One thing I don't do well is death - I always find a reason to skip a funeral, when I go to viewings I skip even going near the body. It isn't necessarily that it creeps me out but just that I don't get the whole ritual. When I die, I don't even want to be embalmed. Donate all my organs, put me in a cardboard box, let my kids say goodbye one last time then burn me to ashes and have a gathering to celebrate my life. Once I'm gone there's nothing left in the shell of my body so why go to all the trouble with preserving it. And don't even get me started about the whole idea of cemeteries with all those bodies rotting away sealed up tight where they can't even nourish the trees and other life around them.
My grandpa died four years ago. He was one of the most important men to ever come into my life. I was there with the rest of my family - brothers, sister, parents, cousins, aunts, uncles, literally everyone - when he died. I think he held out long enough for us all to get there after the dreaded middle-of-the-night phone call before he took his last breath. We all took turns going to the bed and saying our last goodbye and while I didn't skip it, I didn't do everything I wish I had. I held his hand and told him I loved him but I hesitated and for some reason held back throwing myself on him for one last hug and kissing him like I really wanted to do. So, I'd like to relive that moment and this time not give a shit how it looked or if it messed up some machine hooked to him and give him that hug.

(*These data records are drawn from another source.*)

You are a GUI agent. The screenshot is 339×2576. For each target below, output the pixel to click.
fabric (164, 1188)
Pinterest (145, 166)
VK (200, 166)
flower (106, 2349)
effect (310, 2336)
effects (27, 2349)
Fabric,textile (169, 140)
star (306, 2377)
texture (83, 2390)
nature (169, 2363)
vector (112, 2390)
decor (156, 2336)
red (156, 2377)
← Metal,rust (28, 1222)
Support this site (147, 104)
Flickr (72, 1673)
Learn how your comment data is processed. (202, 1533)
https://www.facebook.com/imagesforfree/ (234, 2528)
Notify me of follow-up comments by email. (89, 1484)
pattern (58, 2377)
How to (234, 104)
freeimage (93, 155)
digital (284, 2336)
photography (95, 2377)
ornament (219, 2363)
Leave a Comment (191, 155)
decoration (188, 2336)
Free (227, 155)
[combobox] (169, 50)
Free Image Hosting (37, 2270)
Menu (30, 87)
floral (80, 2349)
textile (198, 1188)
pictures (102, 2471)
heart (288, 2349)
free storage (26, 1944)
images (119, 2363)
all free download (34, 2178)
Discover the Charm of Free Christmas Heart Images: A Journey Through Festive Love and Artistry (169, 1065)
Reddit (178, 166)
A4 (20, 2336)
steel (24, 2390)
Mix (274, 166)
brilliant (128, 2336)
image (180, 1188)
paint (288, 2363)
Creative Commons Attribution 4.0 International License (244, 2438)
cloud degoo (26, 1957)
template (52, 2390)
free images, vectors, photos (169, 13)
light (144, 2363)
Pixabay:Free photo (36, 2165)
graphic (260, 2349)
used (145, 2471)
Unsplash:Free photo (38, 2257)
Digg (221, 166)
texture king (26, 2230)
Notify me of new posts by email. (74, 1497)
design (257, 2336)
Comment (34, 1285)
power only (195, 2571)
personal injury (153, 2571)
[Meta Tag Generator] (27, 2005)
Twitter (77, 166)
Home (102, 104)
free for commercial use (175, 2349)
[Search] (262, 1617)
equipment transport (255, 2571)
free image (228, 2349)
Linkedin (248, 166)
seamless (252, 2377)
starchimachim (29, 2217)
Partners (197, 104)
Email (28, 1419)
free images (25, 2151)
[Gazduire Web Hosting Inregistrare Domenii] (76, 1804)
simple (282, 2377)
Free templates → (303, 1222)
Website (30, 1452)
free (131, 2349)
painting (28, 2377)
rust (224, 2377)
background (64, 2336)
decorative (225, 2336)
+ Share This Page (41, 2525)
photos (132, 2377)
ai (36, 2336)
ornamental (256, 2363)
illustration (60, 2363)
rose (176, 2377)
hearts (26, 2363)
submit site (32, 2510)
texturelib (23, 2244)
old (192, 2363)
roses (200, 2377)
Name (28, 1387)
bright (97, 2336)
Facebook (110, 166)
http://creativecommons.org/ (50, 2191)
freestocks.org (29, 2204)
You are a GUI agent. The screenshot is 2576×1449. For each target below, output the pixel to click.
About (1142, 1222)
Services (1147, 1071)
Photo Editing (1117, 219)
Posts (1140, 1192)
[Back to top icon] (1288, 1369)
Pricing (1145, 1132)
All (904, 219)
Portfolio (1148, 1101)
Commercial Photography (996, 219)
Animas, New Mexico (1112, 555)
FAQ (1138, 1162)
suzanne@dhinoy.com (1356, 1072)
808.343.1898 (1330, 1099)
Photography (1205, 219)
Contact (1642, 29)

I should have learned my lesson about this particular moment by the time my dear grandma on my Dad's side passed away a year later. But, instead I listened to my Dad - who knows how I feel about the whole subject of death. He told me the last time he had seen her she hadn't even known who he was and that it wouldn't matter if I went to see her one last time or not. So I didn't. At the time I rationalized that it would break my heart to have her not recognize me and to see her in such a diminished capacity preferring instead to remember the small, sweet lady who was always such a gracious and giving woman. Even now I wonder how different it would have been had I gone to say goodbye. Maybe she would have known me and taken some small comfort in my presence. I'll never know and I wish I had gone.